Additionally, through organizing this massive research effort, the White House is attempting to bring together the fragmented neuroscience research community, reported The Economist. This was also one of the primary aims of the HGP.
“I think we’re at a unique point in the history of neuroscience,” William Newsome, Ph.D., a neuroscientist and a co-director at BRAIN, said in an interview with Wired. “We have a chance to take our basic investment and amplify it many times over if we can get the right technology development people hooked up with the right neuroscientists.”
Mapping the brain and more
Currently neuroscientists associated with BRAIN are working on 94 total projects. Investigators at Princeton University are attempting to understand how light rays are turned into nerve signals via our retinas, reported the Los Angeles Times. Researchers at the Stalk Institute are trying to comprehend the inner workings of the brain cells that give us higher reasoning power.
Others are developing new technology that can be used to perform deeper neural examinations or treat neurological conditions. Scientists at the University of Minnesota are constructing smaller, portable magnetic resonance imaging devices. According to The Washington Post, DARPA-funded researchers at Massachusetts General Hospital and the University of California, San Francisco are creating microchip technology that can regulate the human nervous system and give military therapists a technological advantage over battle-bred conditions like post-traumatic stress syndrome.
“Neuroscientists associated with BRAIN are working on 94 total projects.”
“Instead of relying only on medication, we envision a closed-loop system that would work in concept like a tiny, intelligent pacemaker,” Doug Weber, Ph.D., the director of the program, said in an interview with the paper. “It would continually assess conditions and provide stimulus patterns tailored to help maintain healthy organ function, helping patients get healthy and stay healthy using their body’s own systems.”

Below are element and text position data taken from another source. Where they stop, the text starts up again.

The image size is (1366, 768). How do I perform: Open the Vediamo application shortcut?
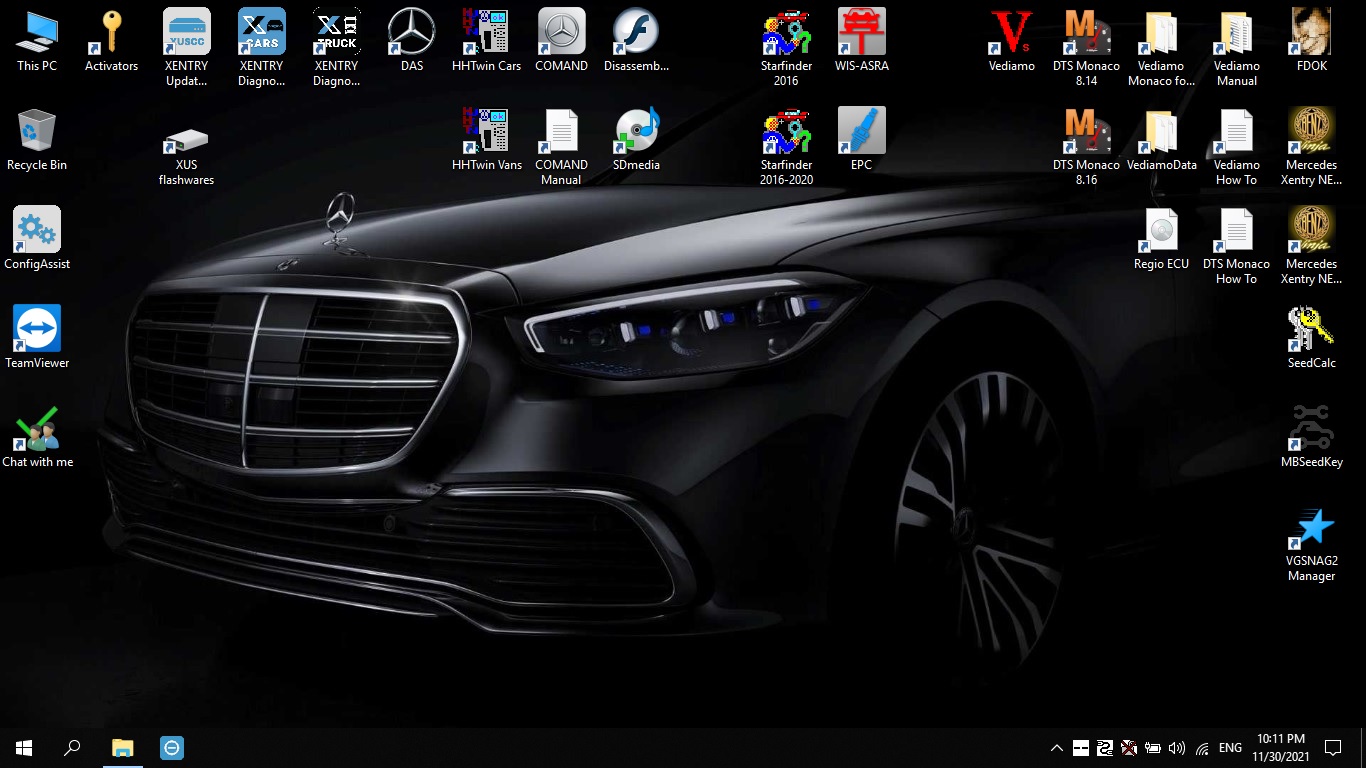coord(1011,33)
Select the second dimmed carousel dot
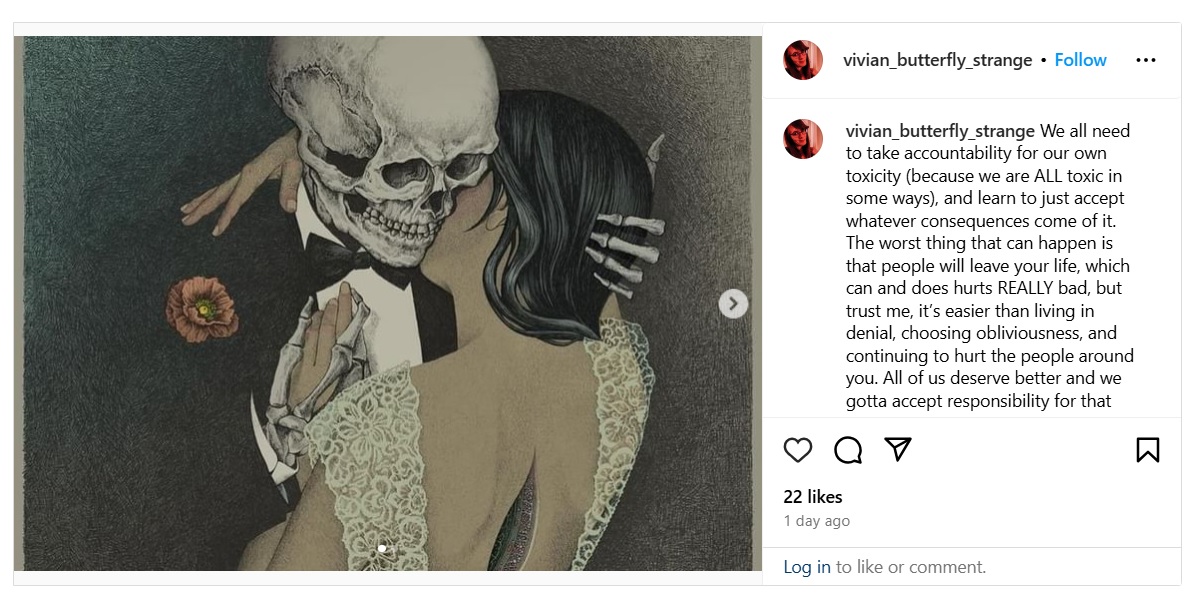The width and height of the screenshot is (1192, 597). click(391, 548)
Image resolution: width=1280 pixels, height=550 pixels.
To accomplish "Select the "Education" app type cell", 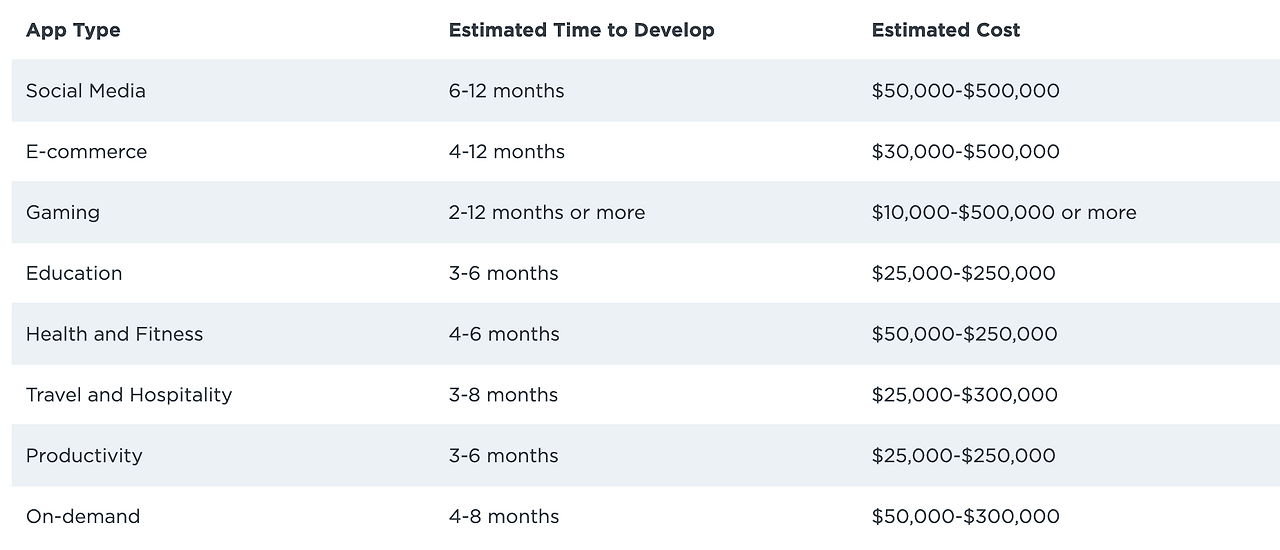I will pos(74,273).
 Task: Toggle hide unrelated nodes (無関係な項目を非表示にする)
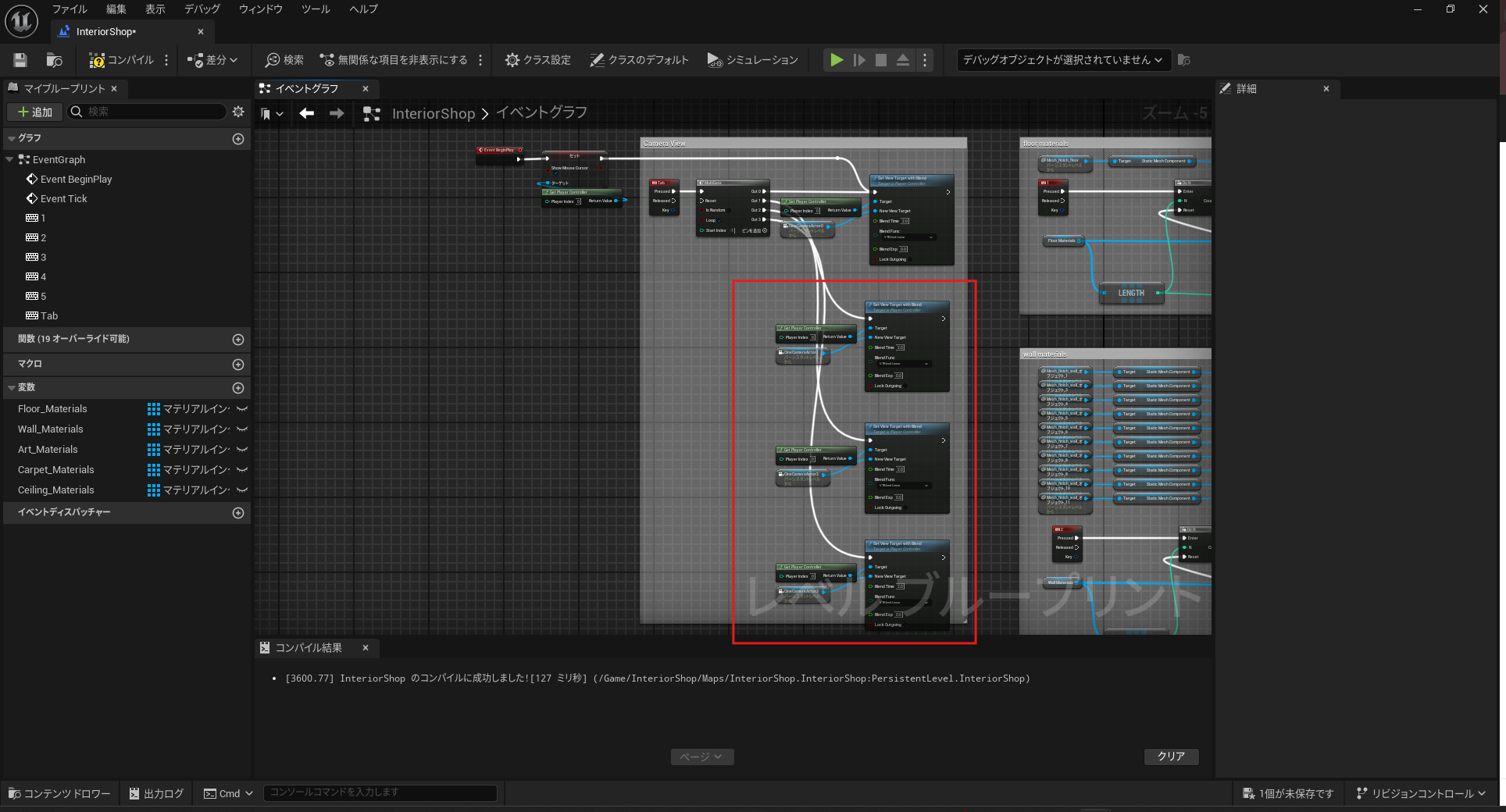[x=394, y=60]
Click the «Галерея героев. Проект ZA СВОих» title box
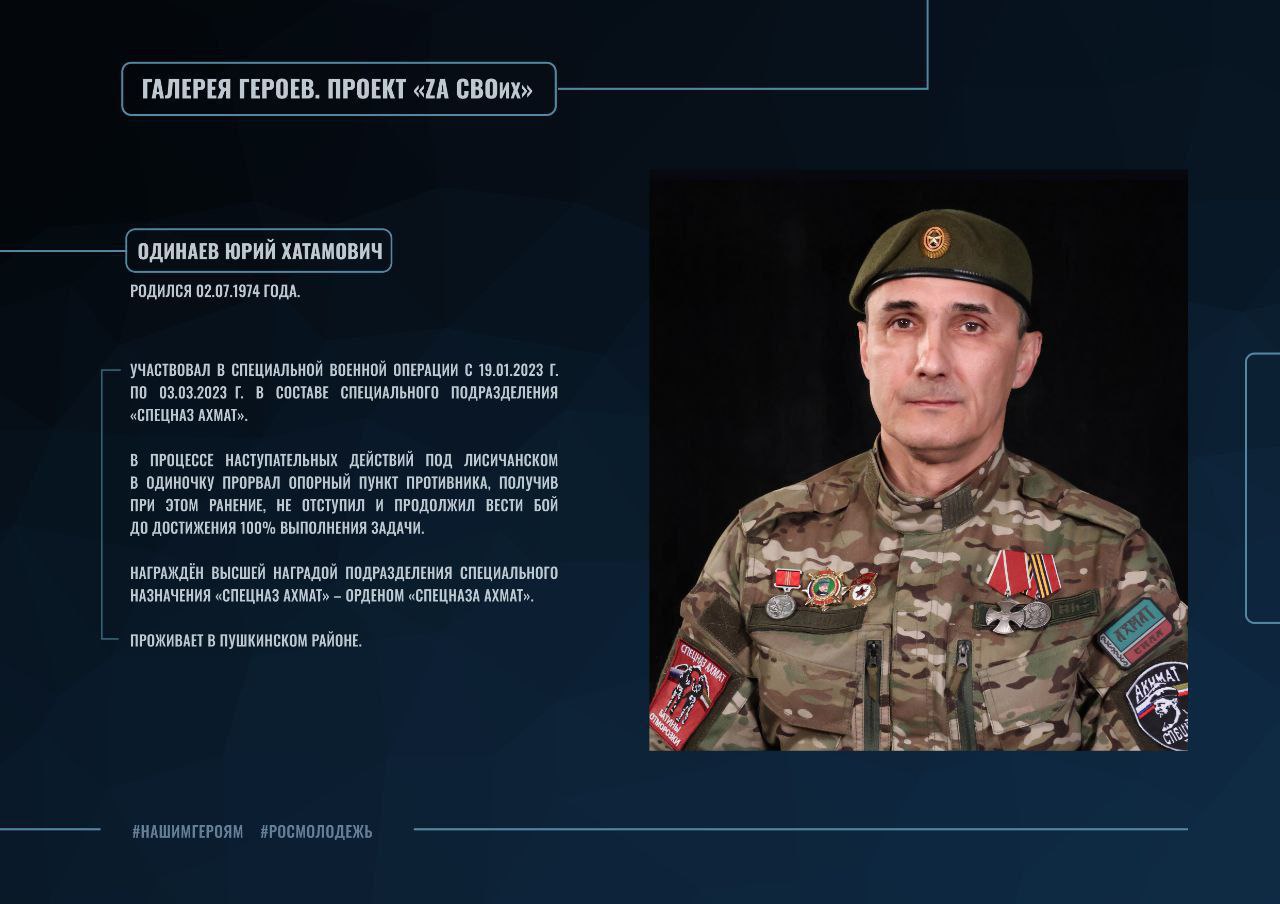This screenshot has height=904, width=1280. coord(339,89)
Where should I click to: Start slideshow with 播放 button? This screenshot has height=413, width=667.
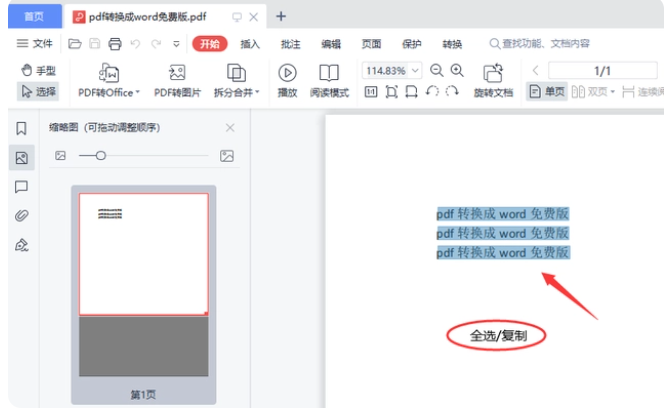(287, 81)
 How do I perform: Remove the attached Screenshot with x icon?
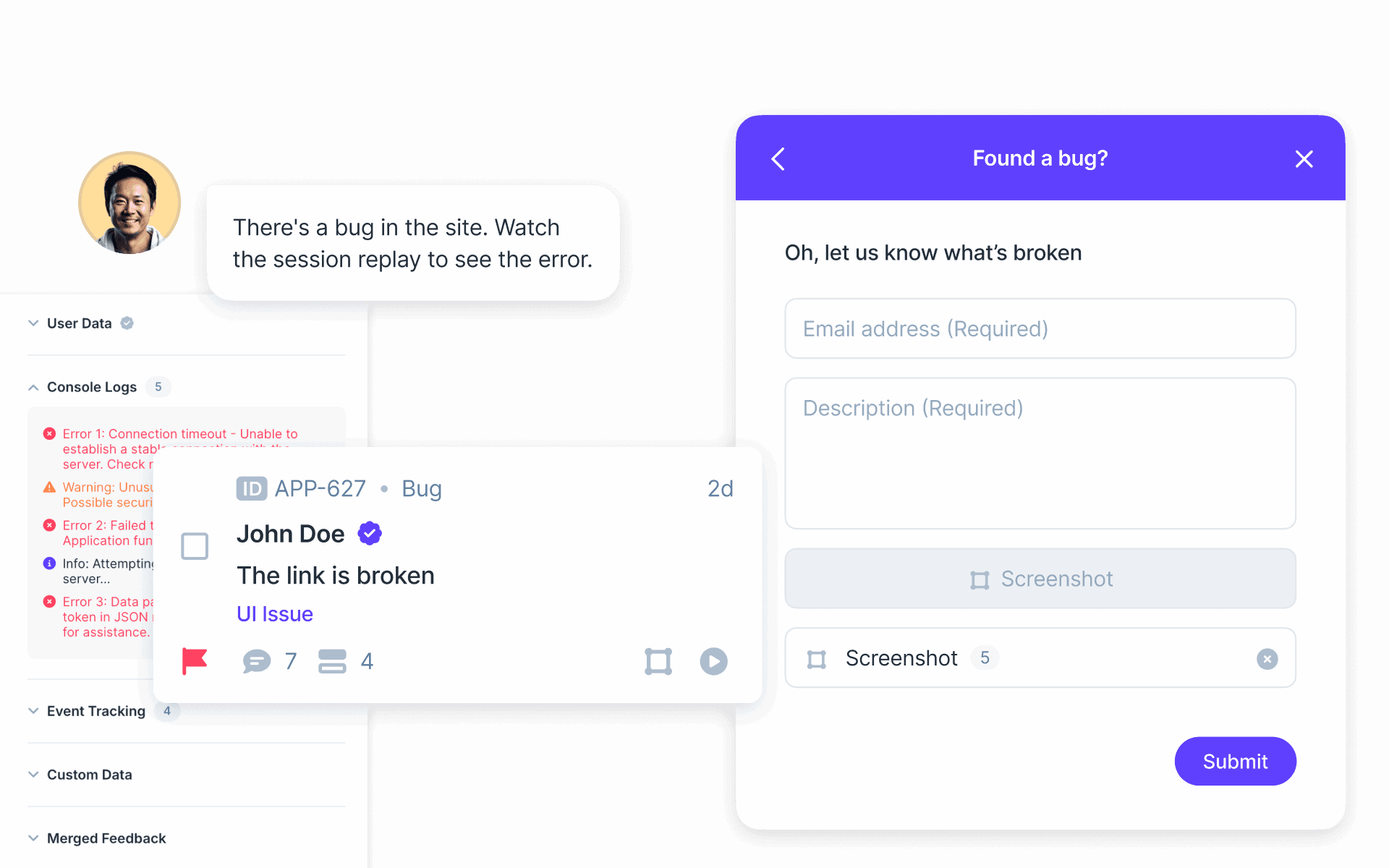(1267, 658)
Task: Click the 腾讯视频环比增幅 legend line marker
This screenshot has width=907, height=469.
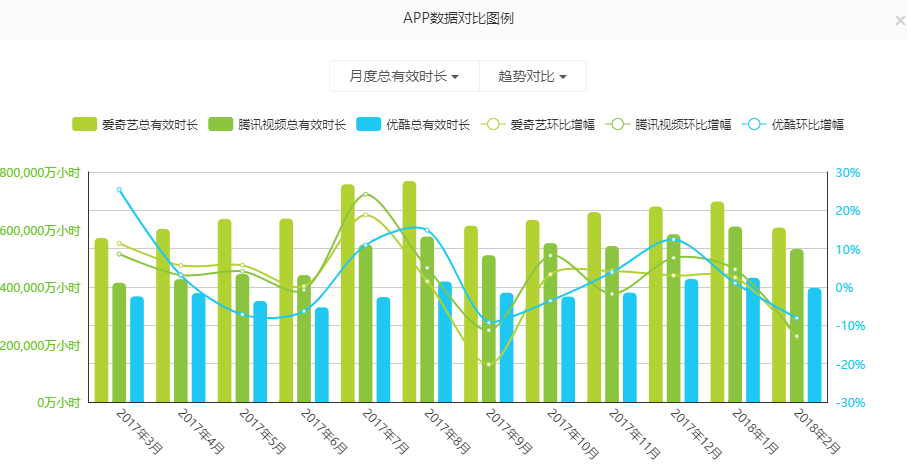Action: coord(617,125)
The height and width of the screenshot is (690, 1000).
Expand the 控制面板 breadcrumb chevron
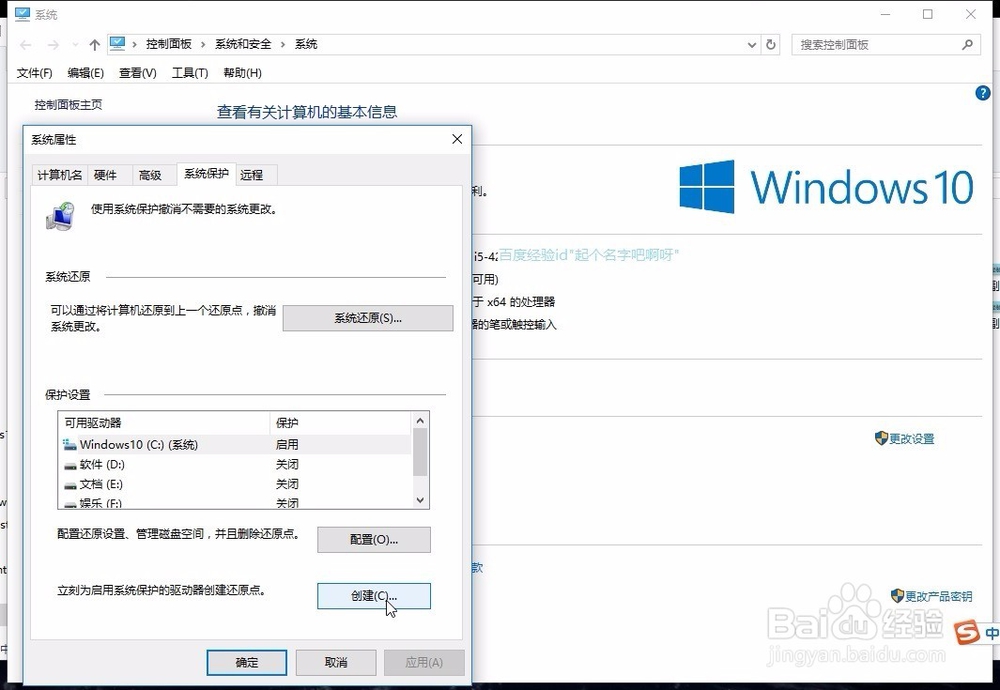click(201, 44)
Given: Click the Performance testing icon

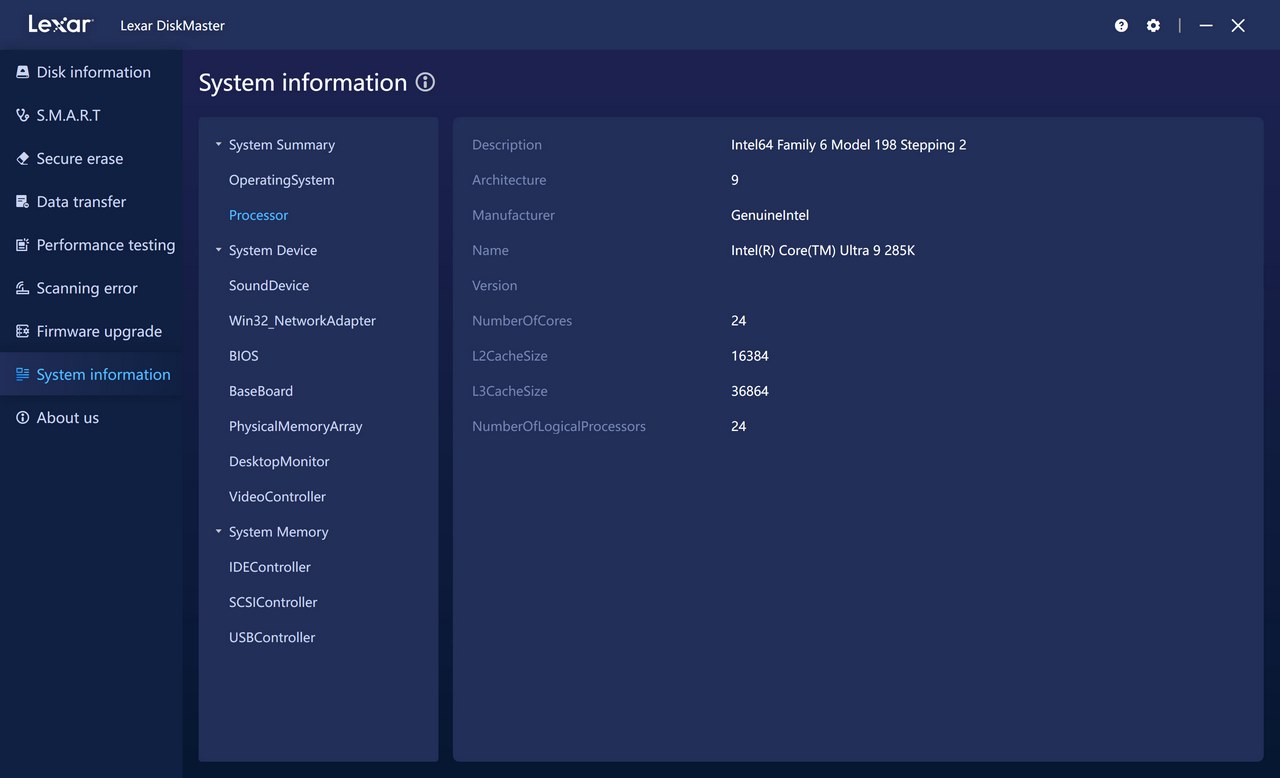Looking at the screenshot, I should [22, 245].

According to Quartz, DARPA research teams are also working on an implantable application that will restore neural functions associated with memory to soldiers who have suffered brain injuries.
One of the initiative’s primary objectives is to analyze the billions of neurons within the human brain, learn how they prompt brain functions and, ultimately, develop technology to control them. Static, low-resolution brain maps currently exist but they fail to reveal how individual and groups of neurons trigger cerebral activity, reported the MIT Technology Review.
Initial results trickle in
According to The New York Times, two separate groups of researchers developed complete maps for fetal and mouse brains in 2014. And in April a research team associated with BRAIN succeeded in manipulating a lab mouse’s brain by switching on and off individual neurons, reported Reuters. This technique, if used on humans, could enable therapists to deactivate faulty brain wiring that causes or contributes to certain neurological illnesses.
“This tool sharpens the cutting edge of research aimed at improving our understanding of brain circuit disorders, such as schizophrenia and addictive behaviors,” NIH Director Dr. Francis Collins said in an interview with the news organization.